═════ SELECTION
With regards to the ceph status, don't worry about the 1 mon being down. They are on comparatively slower storage and spend a lot of time on get_health_metrics. That is one reason we have 7 mons, they are all active and running, but they come and go when they get bogged down with stats but we have never had a quorum threatened by it.


Thank you both. I can also add under PVE 6.x and Ceph 16.x albeit with fewer OSDs, we had way higher tolerance for failures, and performance remained consistent with 1 OSD down and size=3/min_size=2.

I have also noticed on Ceph 17, lowering the recovery/rebalance priority has no effect.

For last night's test, only the noout flag was set, but I will try it again with noout and norecover.
 
Last edited:
Hello,

i'm not a ceph expert yet, but i could tell you what we found out in the last 2 month about our ceph 17.2.5 (7 server, 30 OSDs) .
If we reboot a node we don't just set the "noout", but also the "norebalance" flag.

In ceph 17.2.x the mclock scheduler is the new default scheduler for rebalancing/recovering.
If ceph 17.2.5 is starting a rebalancing/recovering process, the client read/writes are going down a lot,
and windows VMs are starting to get bluescreens.
This is somewhat a known problem, and hit us hard allready twice.
There is also a patch in the line to address that problem: https://github.com/ceph/ceph/pull/48226

Maybe your problem with the 2 downed OSDs was in reality also a recovery/rebalancing problem?

For more info/ideas someone else has to answer.

best regards
Benedikt

This sounds closest to what we are experiencing. What else do you know about it, and what else can be done besides using the norebalance flag?

To me, the 17.2.4 changelog suggests that these things have been fixed, when they have not.
 
Last edited:
Tonight, rebooting a single-OSD host with the OSD flags set went better. There was a brief appearance of slow OSD ops but they were completed within a few seconds.

I fear how Quincy would respond to an unplanned failure. One would need to react quickly to disable recover, balance, and backfill in order to maintain service.
══════════
═════ INFORMATION SHOWN
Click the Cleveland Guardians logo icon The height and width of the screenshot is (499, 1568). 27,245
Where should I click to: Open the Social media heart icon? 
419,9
══════════
* _TO BE DONE_:
1. In the Ceph forum thread, why does the first post say one monitor being down is nothing to worry about? Answer in one to three sentences.
2. Answer these questions from the Ceph forum thread, one per line:
(a) How many monitors does the first poster's cluster have?
(b) Which Ceph version, and how many servers and OSDs, does the poster who uses the "norebalance" flag report?
(c) Which flag alone was set for last night's test?
3. Continue the Ceph forum thread from its last post.

* _ANSWERS BELOW_:
1. The monitors sit on comparatively slower storage and spend a lot of time on get_health_metrics, so they drop out when bogged down with stats. The cluster runs 7 monitors, and this coming and going has never threatened quorum.

2.
(a) 7
(b) Ceph 17.2.5, with 7 servers and 30 OSDs
(c) The noout flag

3.
I also have noticed snapshots on Quincy are way slower than Pacific and will also freeze VMs.
 
The best practice for Ceph is maximum of 5 mon‘s. 3 mon‘s are OK dir this Cluster Size.
Please fix the out of quorum mon first.
 
This sounds closest to what we are experiencing. What else do you know about it, and what else can be done besides using the norebalance flag?

To me, the 17.2.4 changelog suggests that these things have been fixed, when they have not.

As far as i know, to get the pre 17.2.x behavior. you have to activate the old wpq scheduler on the OSDs.

https://docs.ceph.com/en/latest/rados/configuration/osd-config-ref/#confval-osd_op_queue

We haven't done it yet. I hope that the pull request will end up in the 17.2.6 release.
Still discussing in our company what todo.
 
Last edited:
Hmm, I cannot see something terribly wrong with that cluster from the outputs. Should you run into similar problems again, please get the current Ceph status and OSD df tree. As that might give some more indications of what is going wrong.
I am considering like @BenediktS that it might have been a rebalance/recovery issue causing too much load.

Regarding the new scheduler:

The new mclock_scheduler works by having predefined profiles.

If the default profile "high_client_ops"
Code:
ceph config show-with-defaults  osd.<OSD ID> | grep mclock_profile
does not provide good enough performance for the clients, you can edit the actual parameters of a profile (first list of parameters), by first switching to the custom profile:
Code:
ceph tell osd.* injectargs "--osd_mclock_profile=custom"

Then you can adjust, for example, the weight for client operations:
Code:
ceph tell osd.* injectargs "--osd_mclock_scheduler_client_wgt=4"

Lowering the osd_mclock_scheduler_background_recovery_res might also be a good idea in such a situation, so that the guaranteed IOPS for recovery are lower.

What values work to balance recovery speed and VM performance is something that you will need to test, if you run into a similar situation again. Just like with the old parameters.

More details about the concepts behind the mclock_scheduler can be found as well in the Ceph docs.


So yeah, hopefully, once better defaults for the high_client_ops profile are decided on and released, customizing these settings will not needed in most situations :)
 
  • Like
Reactions: jsterr
Thanks Aaron. I am considering going back to wpq until the next release. I don't want to get into an open-ended situation of adjusting tunables all the time.
 
I don't want to get into an open-ended situation of adjusting tunables all the time.
Well, that can still happen with the wpq scheduler, the difference is, that it has been around for a while and therefore there are enough guides around what to tune ;)
 
I hear you, but I've already got the default profile that prioritizes client ops, yet during a recovery multiple slow OSD ops are all that it takes to freeze VMs.

It seems like regardless of my choice, I have to set the nobackfill and norecover flags and so on and wait until the evening to start balance and recovery.
 
We did our first tests with the 17.2.6 release from the "ceph quincy test" repository.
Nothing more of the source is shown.